With plexiglass, how to cut it may be a matter of the tools you have at hand. If all you have available to you is a circular saw, then that is what you will use. If, however, you have access to a table saw, using that tool is perhaps the easiest, most stable way to cut plexiglass.
Plexiglass is not glass. It is actually a type of plastic. With the heat that is generated by a power saw, it has a tendency to melt. To avoid this as much as possible, it helps to have the right type of blade and not to go too fast when making the cuts.
Step 1 - Measure the Plexiglass
Measure the plexiglass with your tape measure before you do any cutting. If the plexiglass is thin, using a table saw may be counterproductive as you might chip it severely. Thin plexiglass should be scored with a utility knife and snapped in two rather than cut. A ¼ inch thick plexiglass and up is safe to be cut with a table saw.

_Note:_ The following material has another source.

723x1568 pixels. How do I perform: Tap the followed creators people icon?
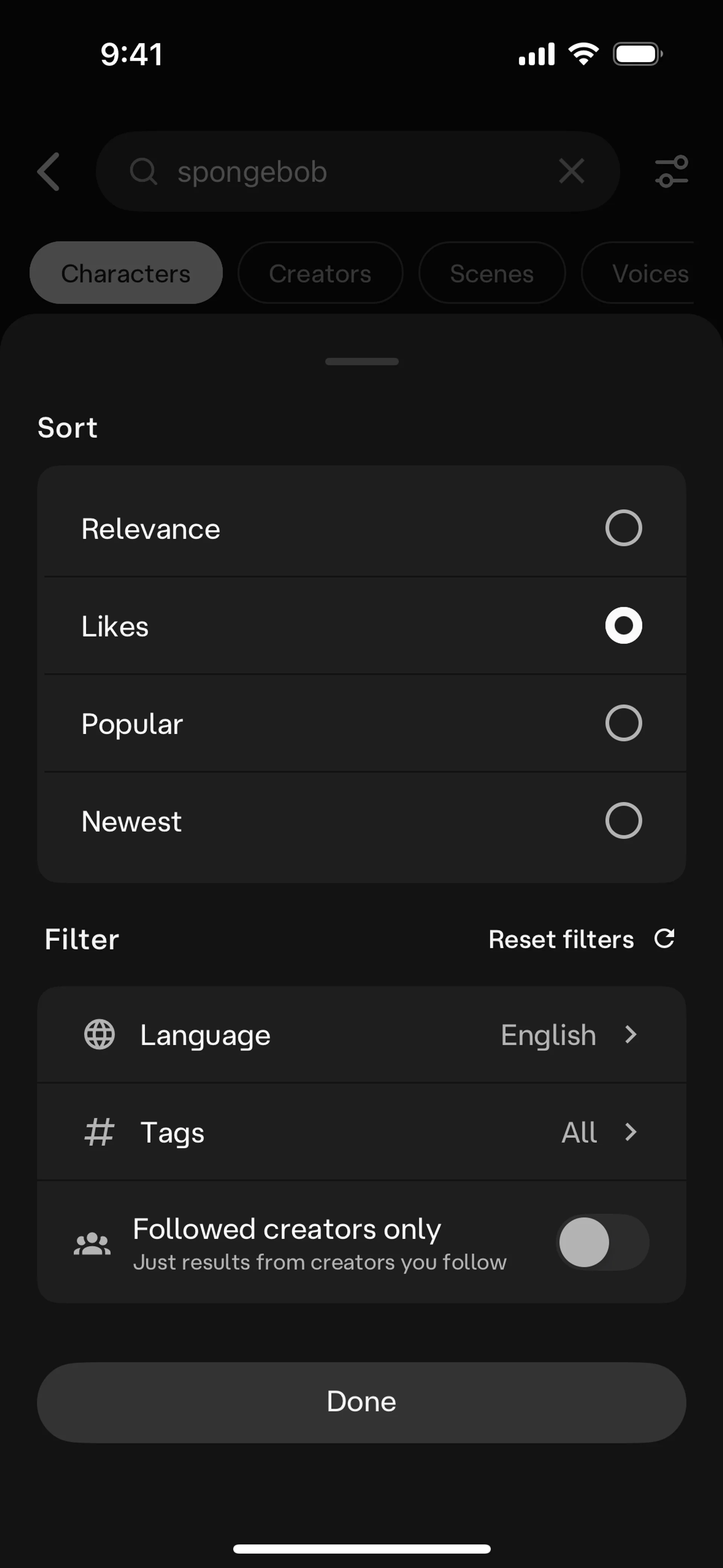coord(92,1243)
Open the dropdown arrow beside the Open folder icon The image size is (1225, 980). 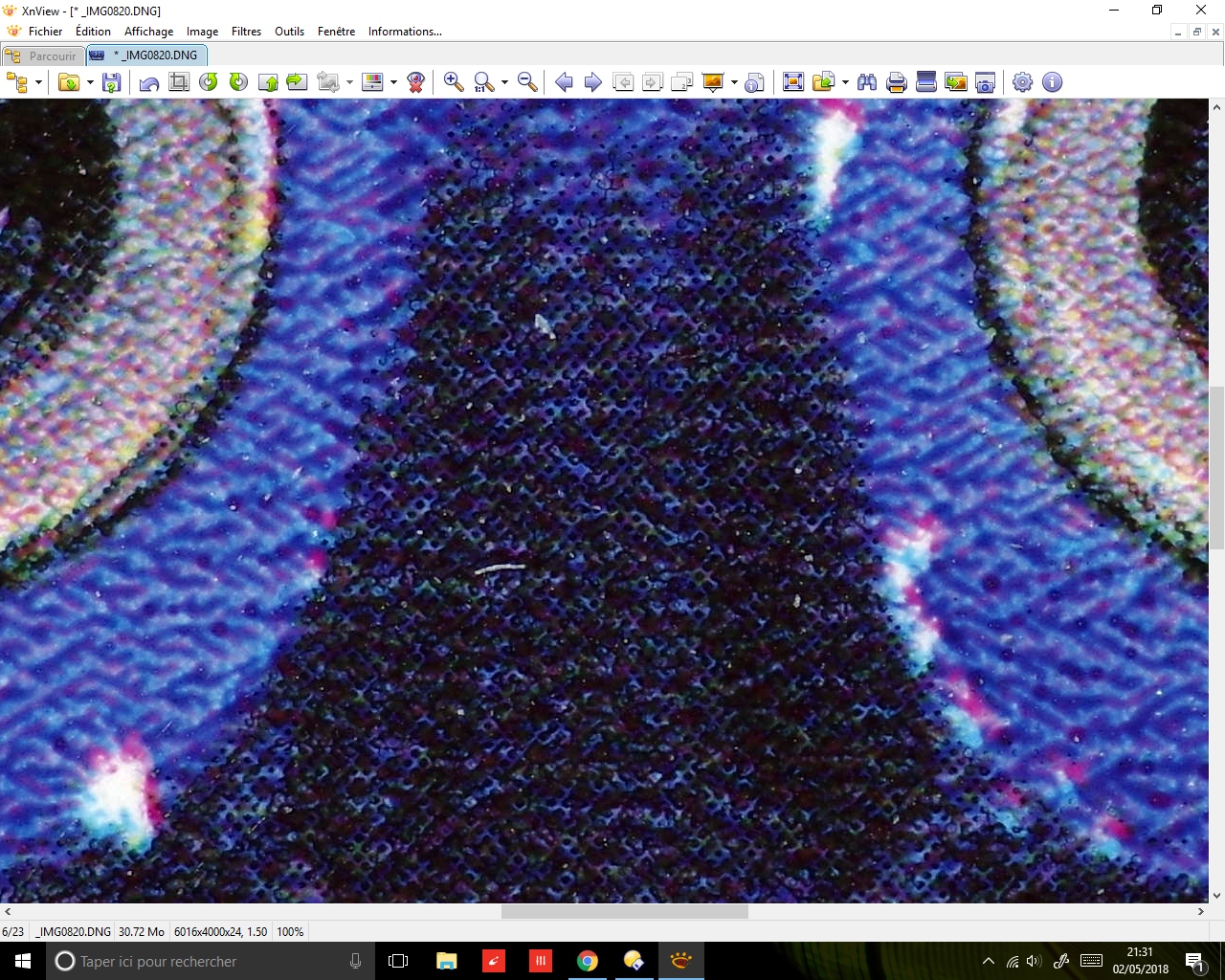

Step 2 - Choose the Saw Blade
Plexiglass comes in hard and soft varieties. Softer plexiglass may melt easier, so it is best to use a blade with fewer teeth to create less total friction as it cuts. Harder plexiglass, on the other hand, should be cut by a blade with more teeth in order to keep chipping to a minimum. If you have different types of plexiglass to cut, try to make all the hard cuts at once. Once you're finished making the hard cuts, do all the soft cuts at once. That way, you will only have to change the blade once or twice. A carbide tipped blade is best.
Step 3 - Measure the Size of the Cut
Measure the size you wish to cut and mark it on the plexiglass. When setting the fence on the table saw to hold the plexiglass in place, remember to compensate for the thickness of the blade so your piece does not end up too narrow. Lock the fence into place.
Step 4 - Use Safety Glasses
Safety glasses are always necessary when using the table saw, but especially when cutting plexiglass. Small shards of plastic can go flying, and you don’t want anything to end up in your eyes.
Step 5 - Make the Cut
Turn on the saw and slowly feed the plexiglass through the blade with one end held up to the fence. For very thin strips of plexiglass, make sure to use a wooden safety guide to keep your hands a safe distance from the blade. Go slowly. If chipping occurs, stop the cutting and change the blade to one with even more teeth. If melting occurs, slow down to reduce the heat.
Step 6 - Sand Edges
If there is any glazing on the edges due to melted plastic, sand it down with some fine grit sandpaper until it is as clear as you can get it. Sand down any splinters as well so the edge is smooth.
Using the table saw is the easiest way to cut plexiglass, but if you don’t have the tool available to you, you can use other power saws as well.